In Stewart's calculus (the latest version), in chapter 4.1, definition 6 defines a critical number of a function $f$ to be a number $c$ in the domain of $f$ such that either $f'(c) = 0$ or $f'(c)$ does not exist.
Suppose $f$ is obtained from a nice function by restricting to a closed interval $[a,b]$. Say, $g(x) = x$ and $f = g|_{[0,1]}$. Does Stewart consider 0 and 1 to be critical points of $f$? In other words, does $f'(0)$ and $f'(1)$ exist?
The book seems to be extremely elusive above this, going so far as to not including any exercises that might elucidate which convention he uses.
I'm asking this because I'm an instructor trying to decide what convention to take. I'm hoping that by choosing one convention over the other, I do not inadvertently subtly contradict Stewart somewhere down the road.
In Stewart's description of "The closed interval method" (Section 4.1), he first asks you to find the values of $f$ at critical numbers in $(a,b)$, and then to compute the values of $f$ at the endpoints $a$ and $b$ (and doesn't simply say compute values of $f$ at all critical numbers). The fact that he does this would suggest that he does not consider the endpoints to be critical points. On the other hand, taking this convention would seem to imply that $f'(a)$ does exist, but he defines $f'(a) := \lim_{h\rightarrow 0}\frac{f(a+h)-f(a)}{h}$, and he only ever defines the limit of a function at points on the interior of its domain, so technically according to Stewart this limit is "undefined", so "does not exist", but then it is very puzzling why he phrases the closed interval method in the way that he does.
You are correct.

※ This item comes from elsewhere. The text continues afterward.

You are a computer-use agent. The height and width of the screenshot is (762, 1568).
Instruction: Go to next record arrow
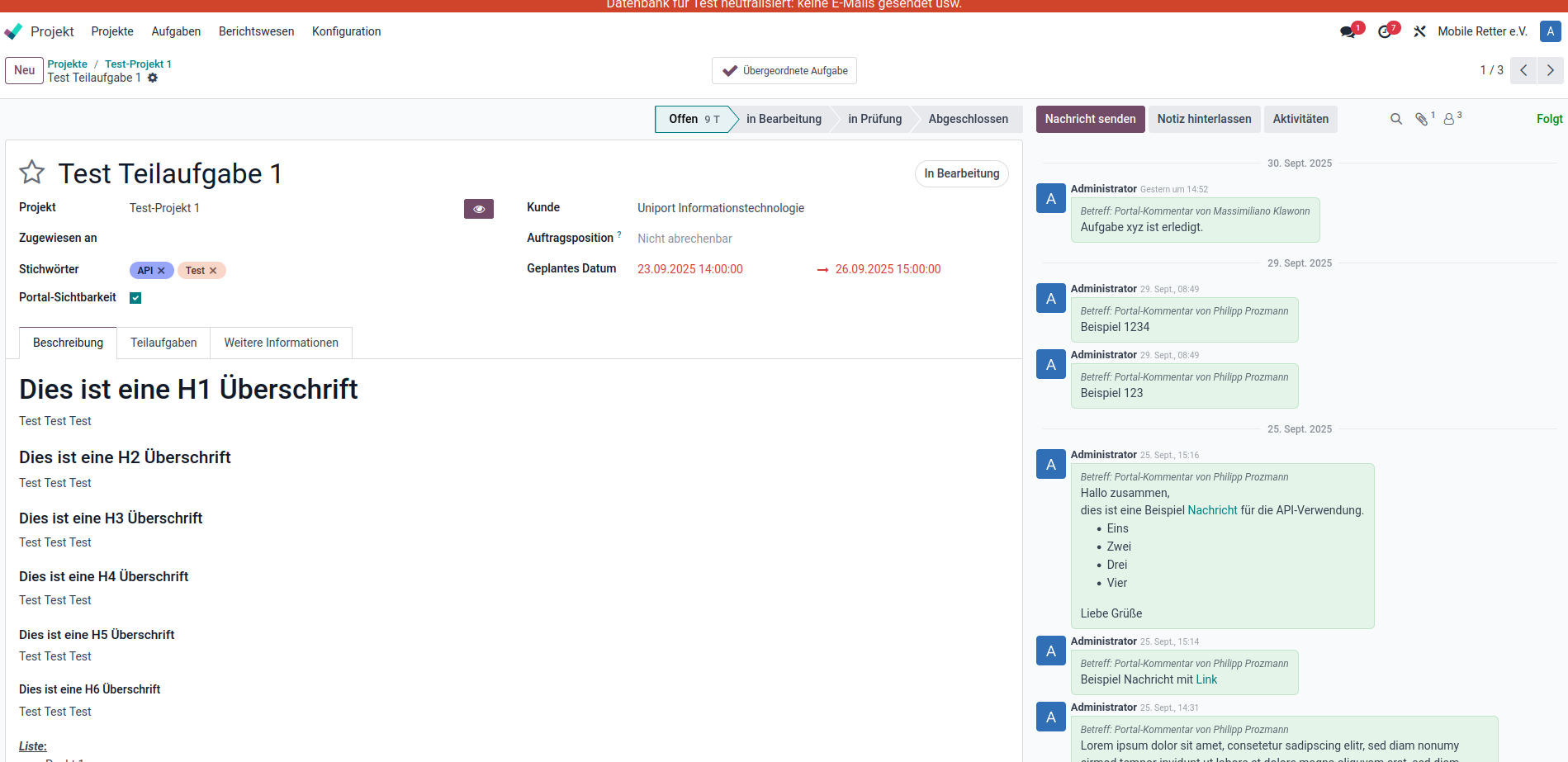(x=1550, y=70)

The derivative does not exist at the endpoints based on Stewart's definition, and therefore by Stewarts' definition endpoints are critical points. However, as Ninad Munshi, suggests, do not focus on this. If a student asks, you can have the same discussion we are having here. Whether you test endpoints to find a global max or min or you include them as "critical points" is only a matter of naming.